Businesses survive on paying customers. All functions within a business, directly or indirectly, serve customers. Yet, it’s the Sales team that contributes most to customer experience. They’re ambassadors of your company. And contribute significantly to how a customer perceives your business.
So, how do you ensure that your sales team keeps hitting your targets? This article offers 7 tips to build a high-performing sales team.
Tip #1: Incentivize performance
Don’t keep a salesperson solely on a fixed salary. Their compensation needs to be aligned with how well they do their job – selling. Align their goals with those of the organization. The metric used needs to be chosen carefully. If sales are slow, revenue could be the metric. If margins are falling, profits could be the metric. (If both are bad, you need a consultant 😊).
While it’s tempting, don’t stretch targets. We’ve all heard “reach for the sky”. Yet, setting targets no one can achieve is a perfect recipe for demotivation. No one will take targets seriously. That said, set challenging targets. Only differentiate between challenging and unachievable.
Tip #2: Don’t find excuses for success
If sales are healthy, its easy to simplify the effort that went into getting there. You may attribute good sales to a great product, a robust economy or just plain luck. Yet, don’t gloss over the contribution of the salesperson. The relationships built, the cold calls made, the staying in touch with reluctant clients. All contribute to healthy sales. So, if sales are rosy, don’t grudge the rosy bonus of the sales team.
A word of caution while setting targets. Don’t use individual performance as a benchmark. For instance, if the top performer does 120% of target and another member does 90%, don’t increase both their targets for the next year by 20%. That’s unfair to the high performer.
Tip #3: Define the sales process
Without a sales process, salespersons do what they feel is right. Some customers get called twice a month, some twice a year.
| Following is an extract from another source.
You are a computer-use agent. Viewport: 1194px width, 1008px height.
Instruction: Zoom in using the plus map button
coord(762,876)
A sales process defines the flow from a lead to a customer to post-sales support. And the interactions at each stage. Importantly, you’ll have a sales funnel which tells you the proportion of leads at each stage of the sales process. That’s valuable information.
If you want to go a step further, develop a sales playbook. This not only defines process, but looks at buyer personalities, tips and scripts on how to deal with each and proposal guidelines. All the stuff required for a salesperson to close a deal.
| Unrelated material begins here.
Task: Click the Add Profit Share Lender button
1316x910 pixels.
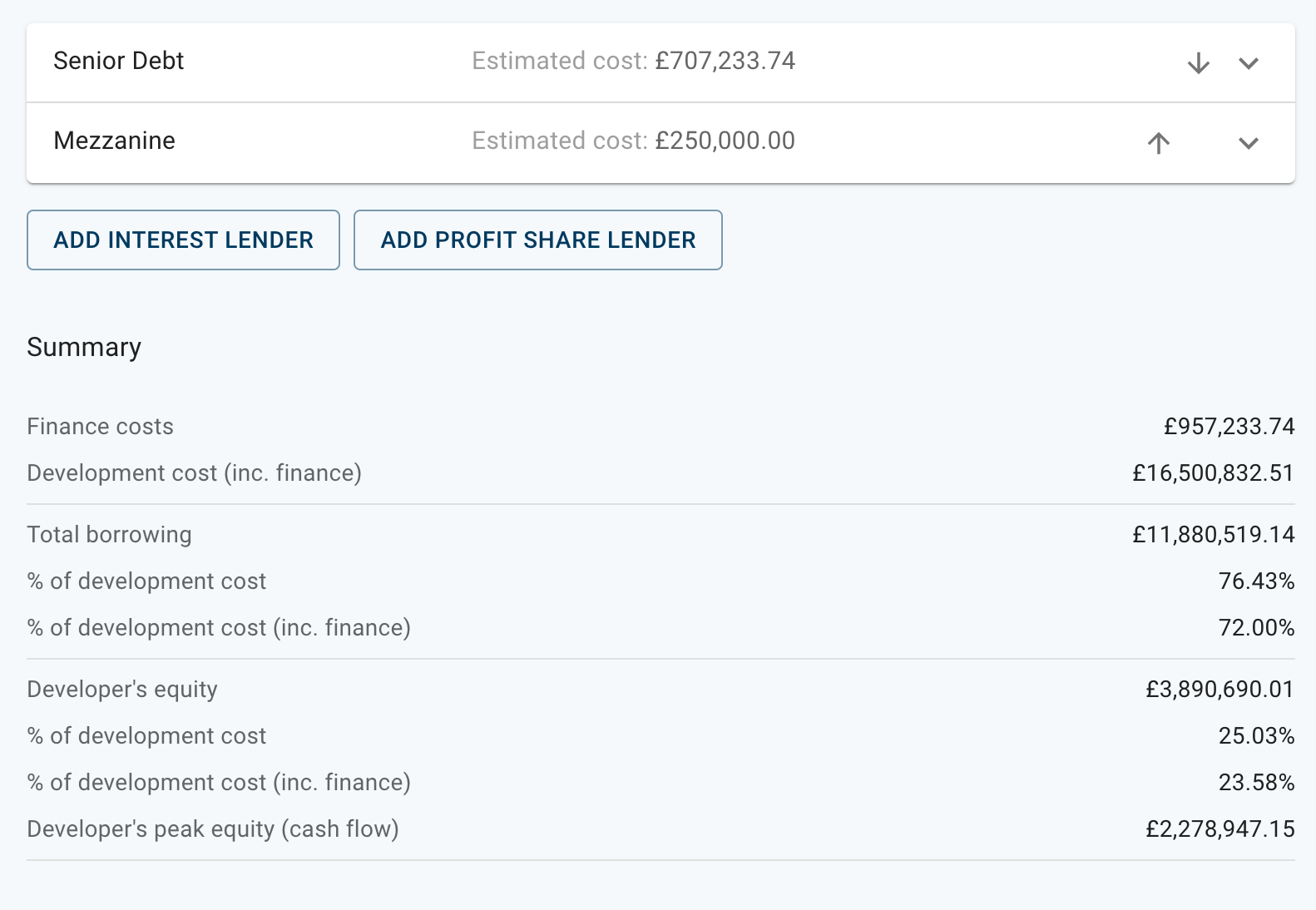Action: [537, 240]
Tip #4: Give them technology
There’s lots of technology to make salespersons lives easier. From as simple as a tablet computer, to remote meeting tools to AI, the list is endless. You can’t adopt all. Yet, keep evaluating technologies which can help your team. Don’t focus solely on capital cost. Look at each tool as an investment for greater future sales.
For starters, invest in a good Customer Relationship Management (CRM) tool. There are numerous cloud-based tools available. CRM software helps your sales team track their leads, and helps you track their activities. Understand which activities help lead conversion.
Tip #5: Don’t scare them
The best salespeople are confident. Customers like buying from confident salespersons. So, don’t keep your salespersons in a state of fear. If they’re constantly scared of getting a mouthful, they don’t perform. Chances are that the fear will show to a customer.
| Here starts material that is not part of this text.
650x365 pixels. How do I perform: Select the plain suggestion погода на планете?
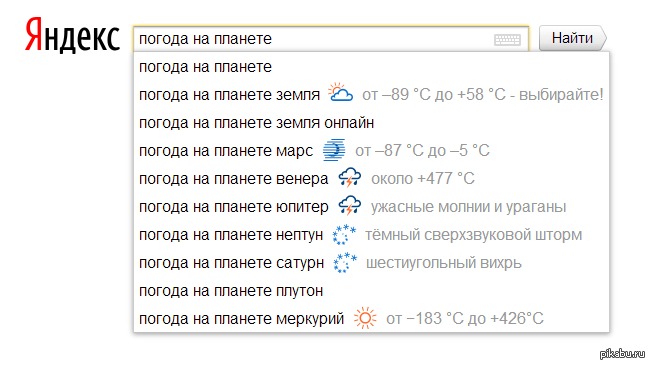pyautogui.click(x=371, y=67)
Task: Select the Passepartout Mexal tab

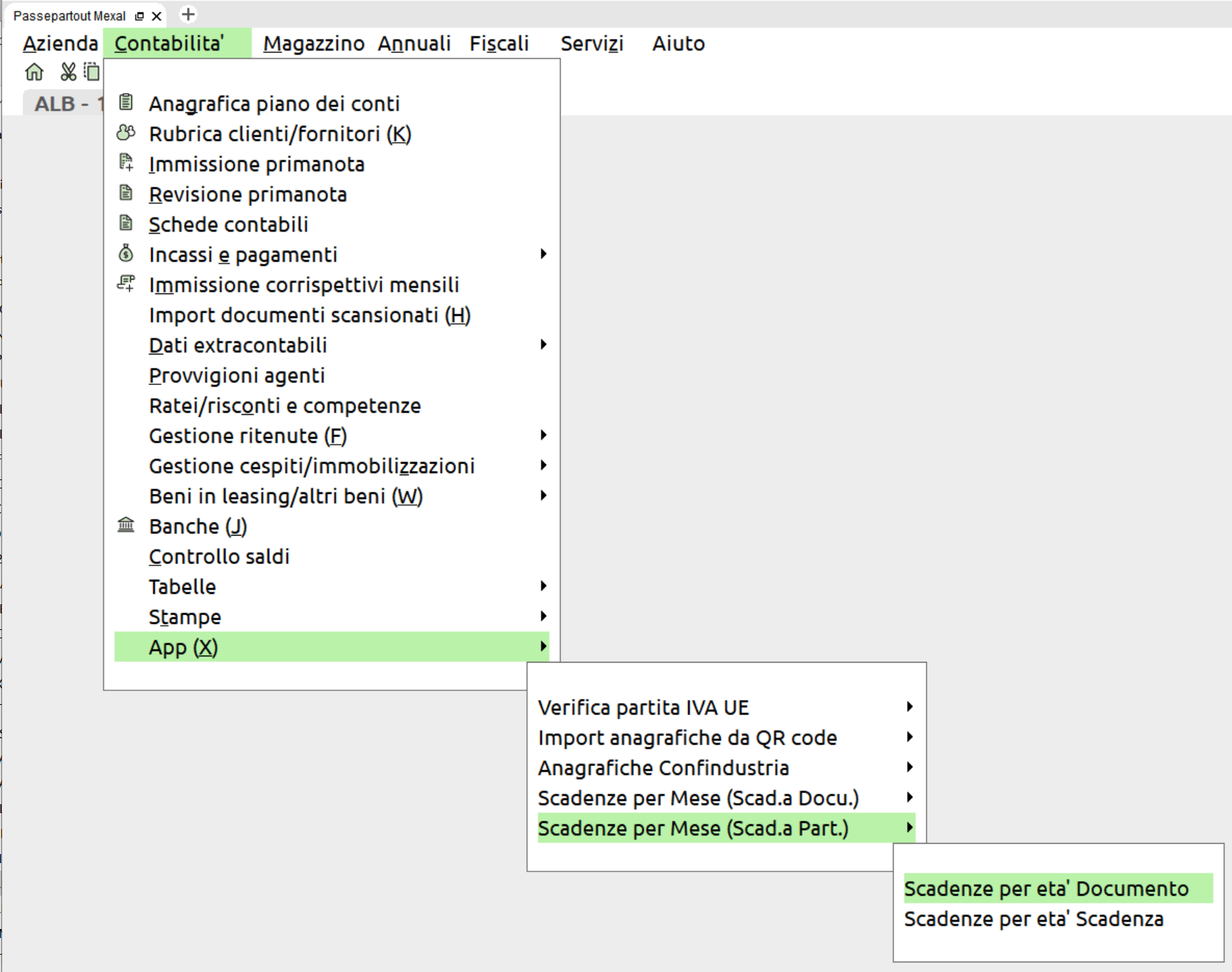Action: (x=69, y=16)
If the salesperson isn’t performing, see if there are valid reasons. If there aren’t any, then it’s better to move them to another department or part ways. Don’t keep a person who’s perpetually scared of consequences in a customer facing role.
Tip #6: Talk to them
Keep talking to your sales team. It’ll give you a wealth of client insights which are otherwise not captured. For instance, indicators on the morale of the team, insights on new products, competitor intelligence and information about new technologies.
Tip #7: Recruit the leader well
This is the most important role in your sales team. So, choose well. Three things to look for? One- experience relevant to your business. If you are a growing company with few set processes, don’t go for a person who’s headed sales in large organizations. Sure, they have experience. But they don’t have the experience of scaling sales teams and introducing systems and processes into a medium sized organization. Two- Value leadership skills more than hardcore sales skills. Research shows that the best sales performers are often not the best sales leaders. Three- spend time onboarding a new sales leader. Sales interacts with every other function of your business. They need to be fully integrated into the organization and culture.
It’s often said that good salespersons are born. They have a certain personality type. Even if we assume that’s true, good sales teams are not born- they are built. And it’s not rocket science. A few steps in the right direction can help you supercharge your sales team.